The section appears to be particular about the fact that it only applies in the context of personal information obtained under a contract for services. This appears to rule out confidential information (that is not of a personal nature) that has been received under any other form of agreement (including, for example, a technology license agreement). The section is clearly intended to protect against the misuse of personal information and cannot be adapted to provide a wider level of protection against all breaches of confidential information. That said, employers now have a much stronger weapon against employees who leave with the personal records of other fellow employees.


This section also clearly applies only to those disclosures of personal information with the intent to cause wrongful loss or gain which have taken place without the consent of the person whose personal information is being disclosed. What remains to be seen is how the law will deal with situations where a general consent for disclosures has been obtained at the time of recruitment.

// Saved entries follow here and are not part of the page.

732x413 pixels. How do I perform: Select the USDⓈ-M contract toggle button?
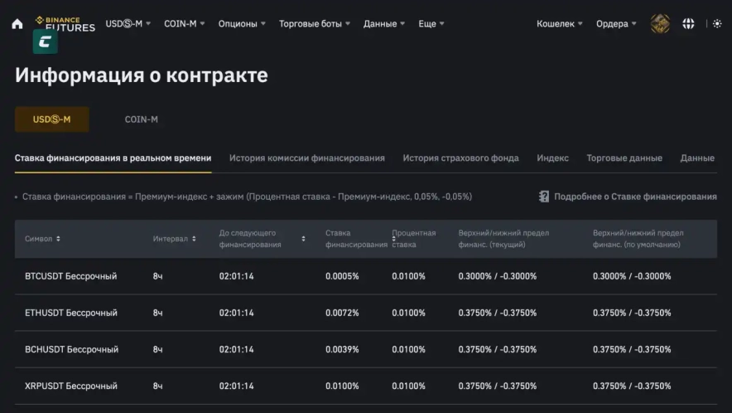pyautogui.click(x=52, y=119)
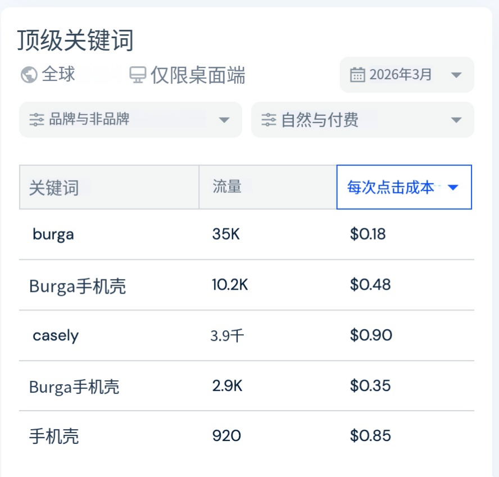Click the desktop monitor icon

138,75
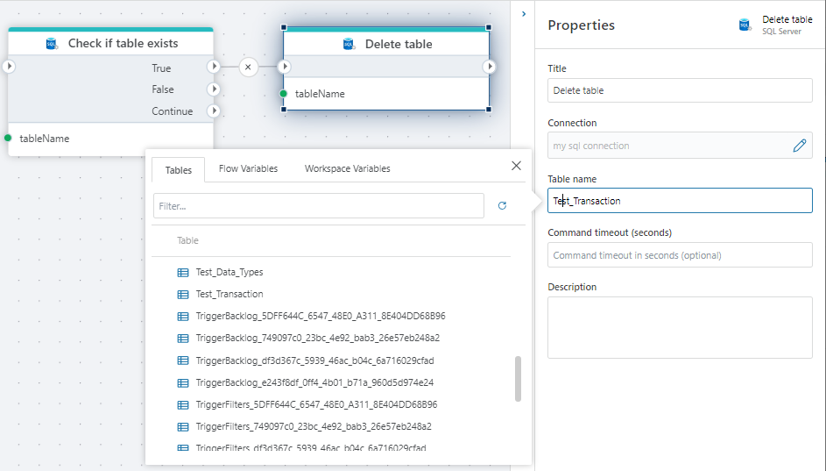Click the Command timeout input field

[680, 255]
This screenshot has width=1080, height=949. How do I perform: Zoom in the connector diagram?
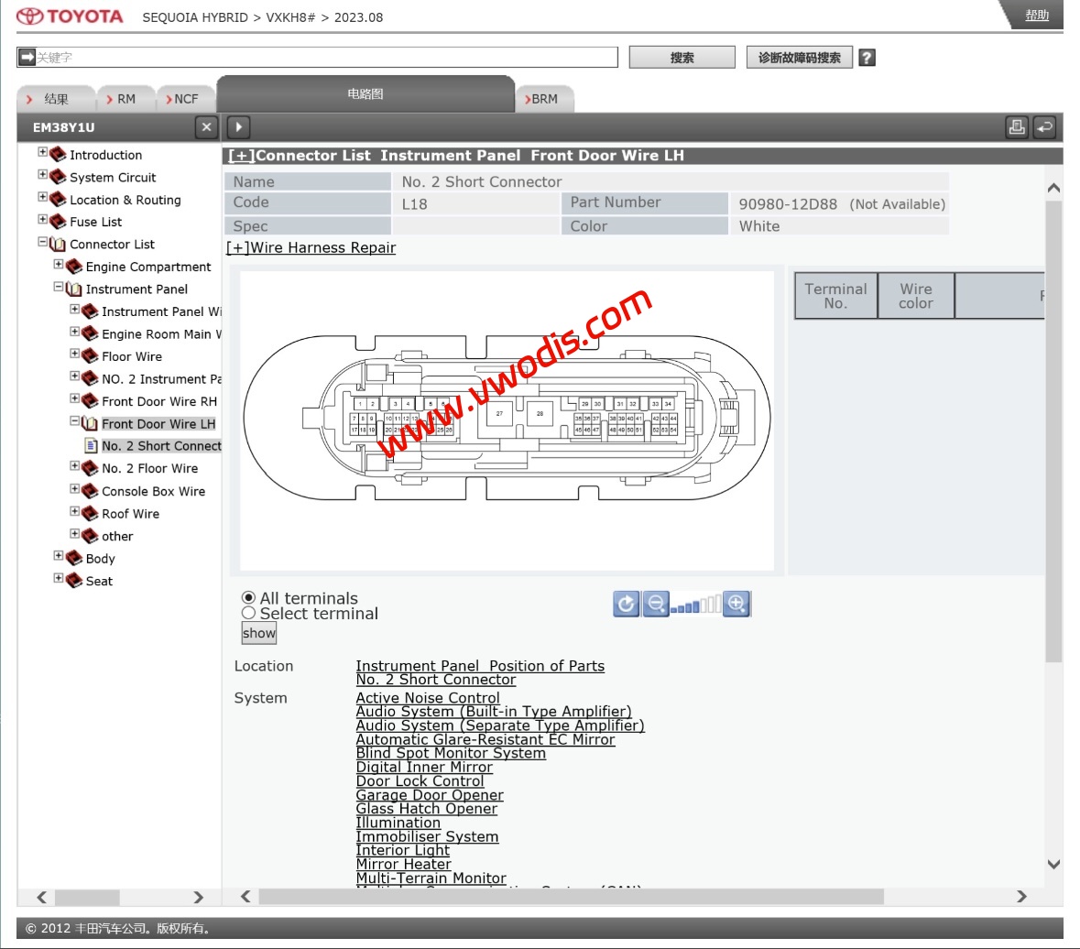tap(736, 604)
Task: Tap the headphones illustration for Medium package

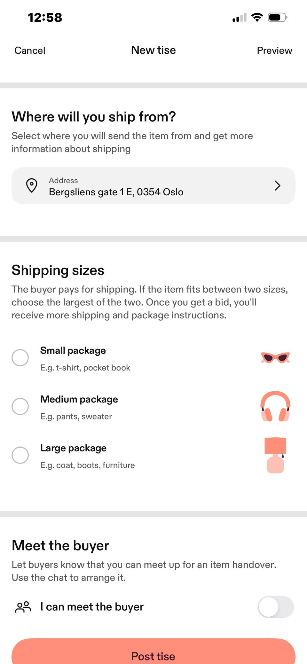Action: tap(275, 406)
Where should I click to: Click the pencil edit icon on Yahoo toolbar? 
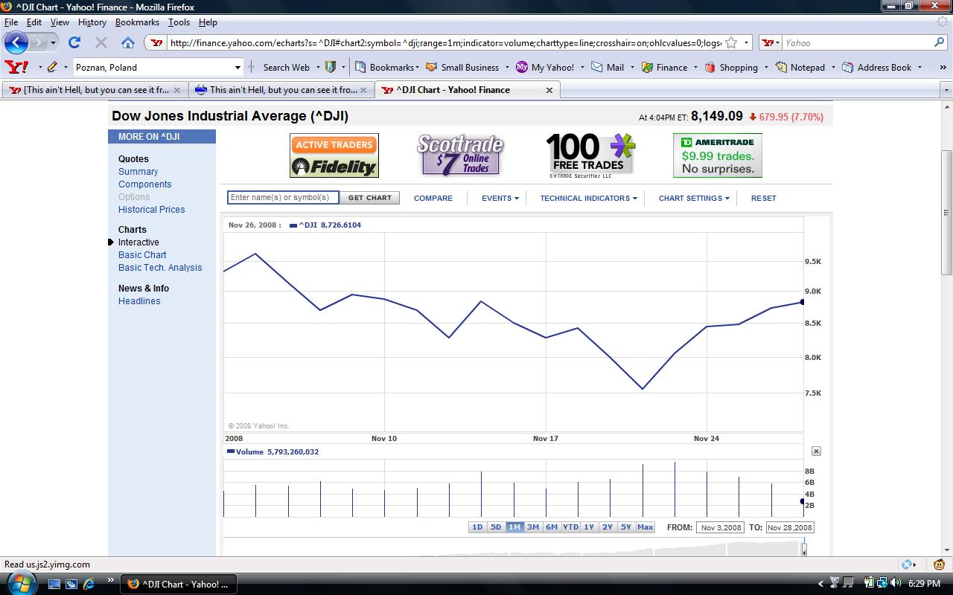[x=54, y=67]
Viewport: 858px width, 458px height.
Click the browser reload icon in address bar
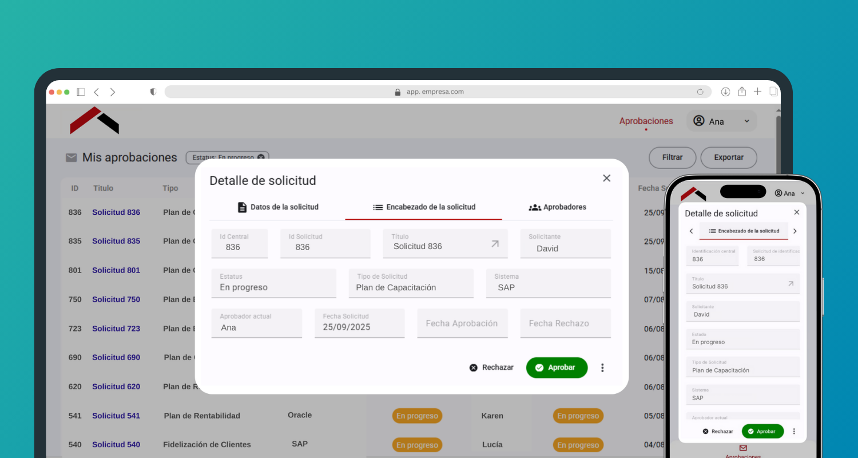coord(700,92)
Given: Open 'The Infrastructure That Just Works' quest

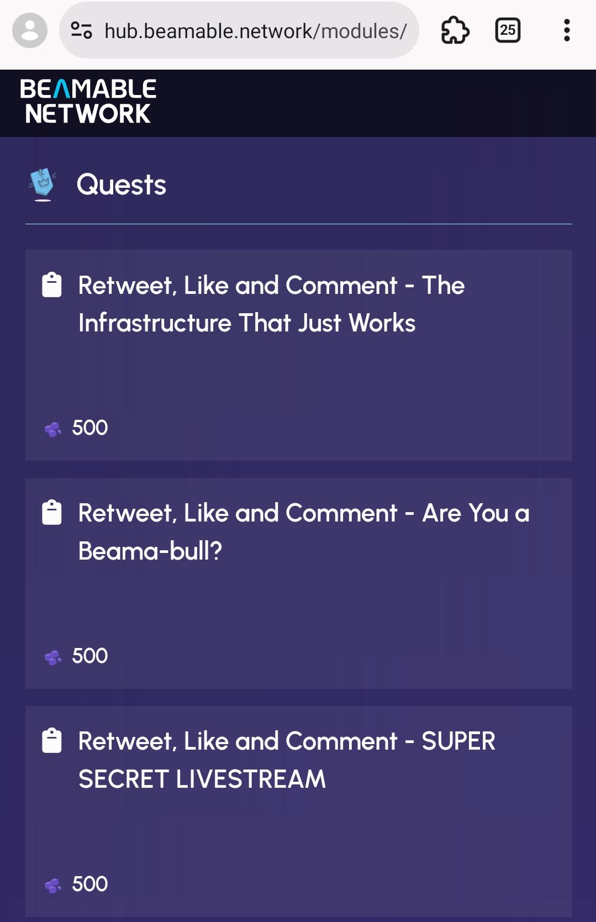Looking at the screenshot, I should point(271,304).
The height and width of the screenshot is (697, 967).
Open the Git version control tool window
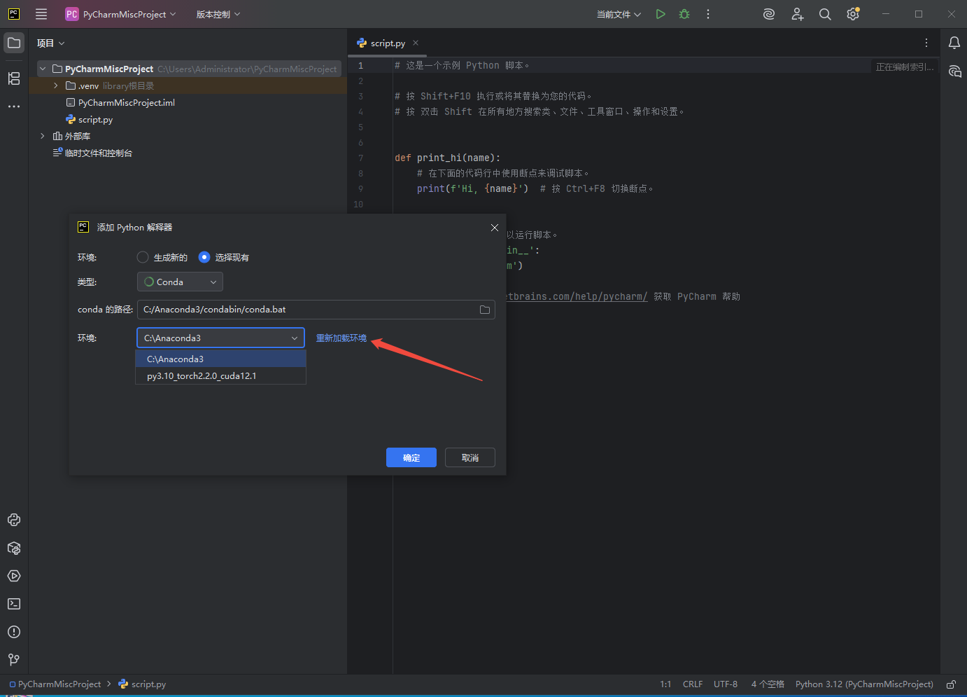pyautogui.click(x=14, y=660)
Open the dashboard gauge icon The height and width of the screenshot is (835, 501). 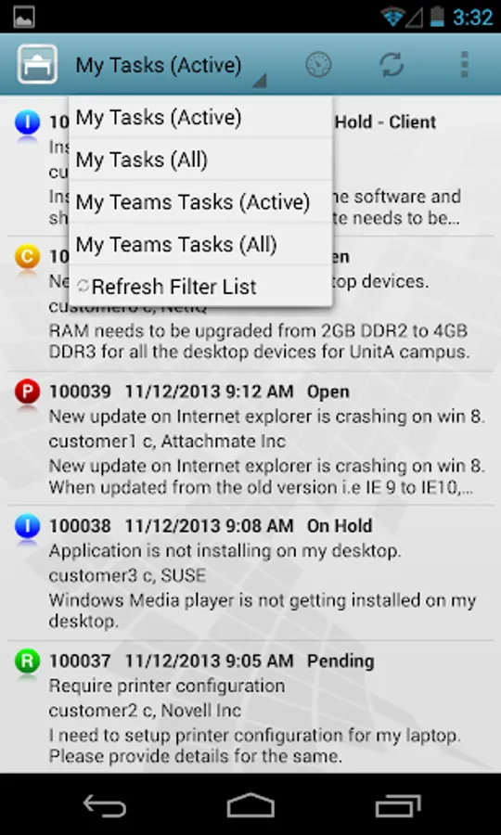[x=318, y=65]
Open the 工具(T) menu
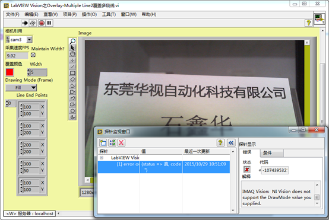 click(x=109, y=14)
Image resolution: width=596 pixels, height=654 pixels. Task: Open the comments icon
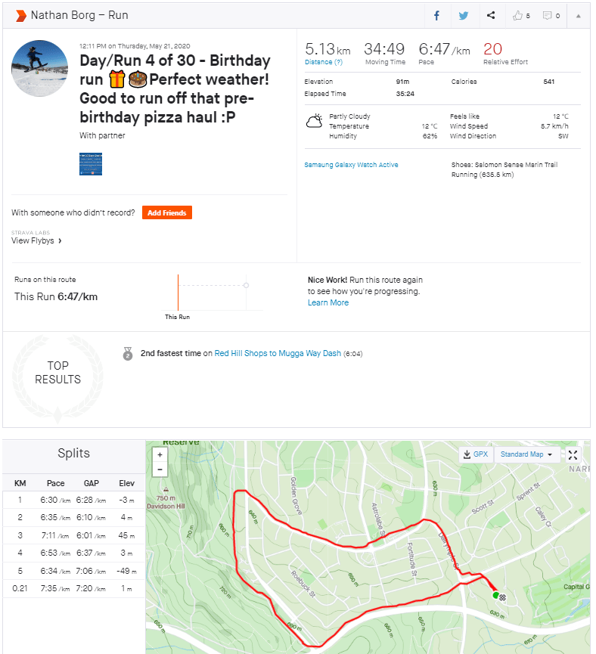551,15
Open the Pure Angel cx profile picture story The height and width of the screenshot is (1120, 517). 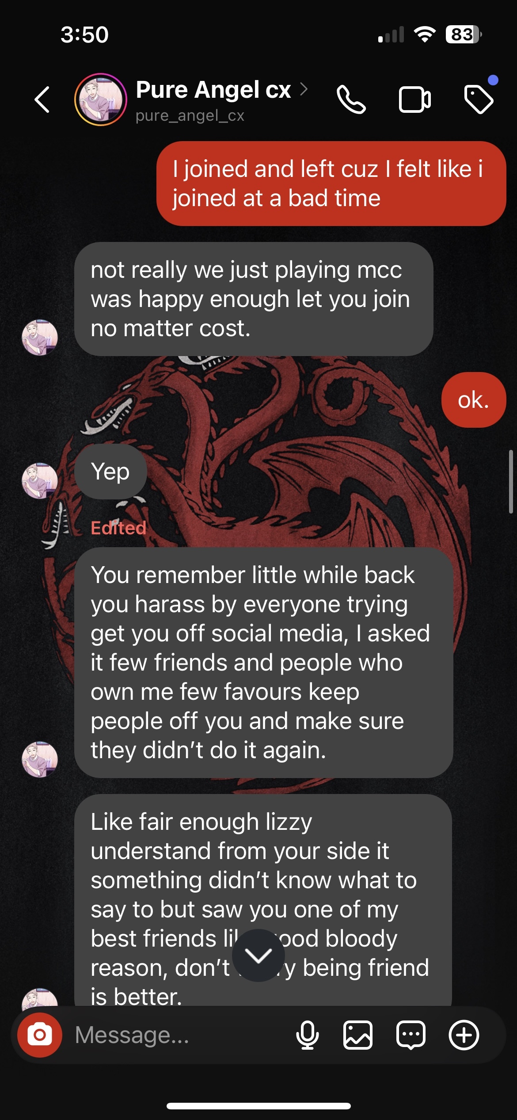tap(101, 100)
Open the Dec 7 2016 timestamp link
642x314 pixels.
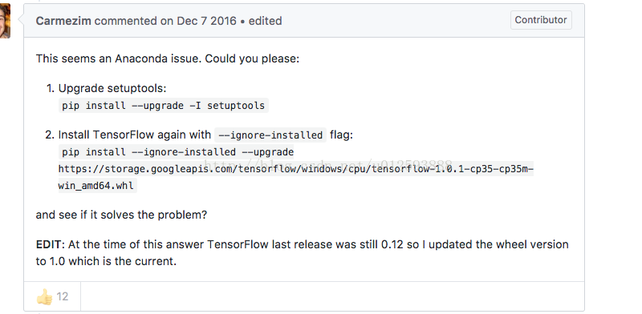coord(206,21)
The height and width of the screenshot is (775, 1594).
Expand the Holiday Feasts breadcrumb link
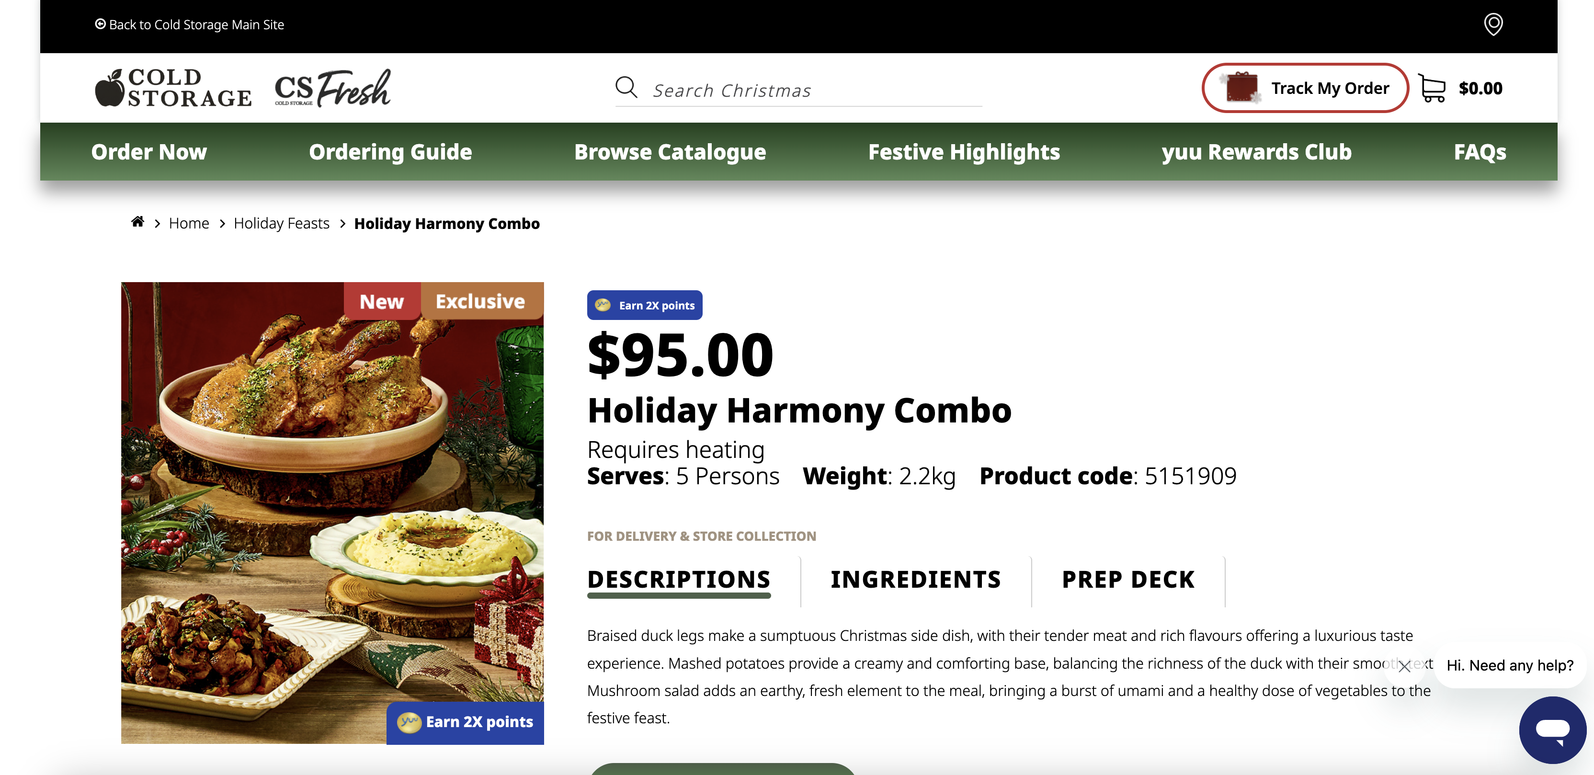point(281,223)
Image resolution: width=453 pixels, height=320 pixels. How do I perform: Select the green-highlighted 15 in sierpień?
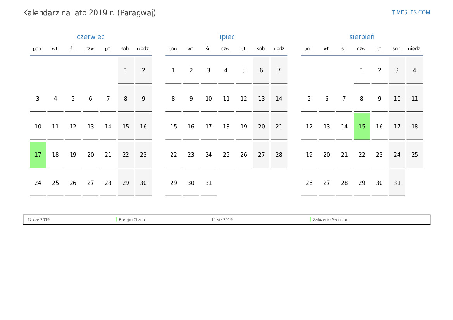tap(362, 127)
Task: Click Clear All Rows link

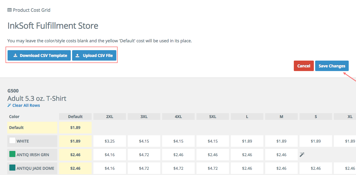Action: tap(26, 105)
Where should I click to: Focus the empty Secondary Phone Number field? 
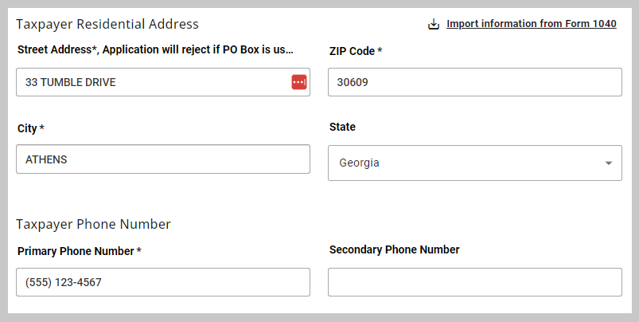tap(475, 282)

Such clauses are made effective around the world by including opt in and opt out clauses, to allow the employee to either expressly agree to the disclosure of his personal information or to specifically exclude himself from the ambit of any such disclosures.

Media of Material

This section, unlike several other provisions of the IT Act 2008, deals with all manner of materials without requiring them to be digital. However, while disclosure of information stored in the non-electronic medium has been recognised, in the absence of a clear definition of personal information, it is difficult to ascertain the application and enforcement of this section.

What’s Missing

In order to be a truly effective data protection statute, the IT Act 2008 must include provisions relating to the collection, circumstances of collection, control, utilisation and proper disposal of data. At present the statute is silent about these aspects. In many ways, the statute addresses the particular concerns of companies or corporate entities looking for protection in relation to data outsourced to any other corporate entity for processing. Within these specific parameters the statute works well. However it does little to protect the average citizen of the country from the theft of personal data. Until we have statutory recognition of these issues, we will not be able to say that we have an effective data protection law in India.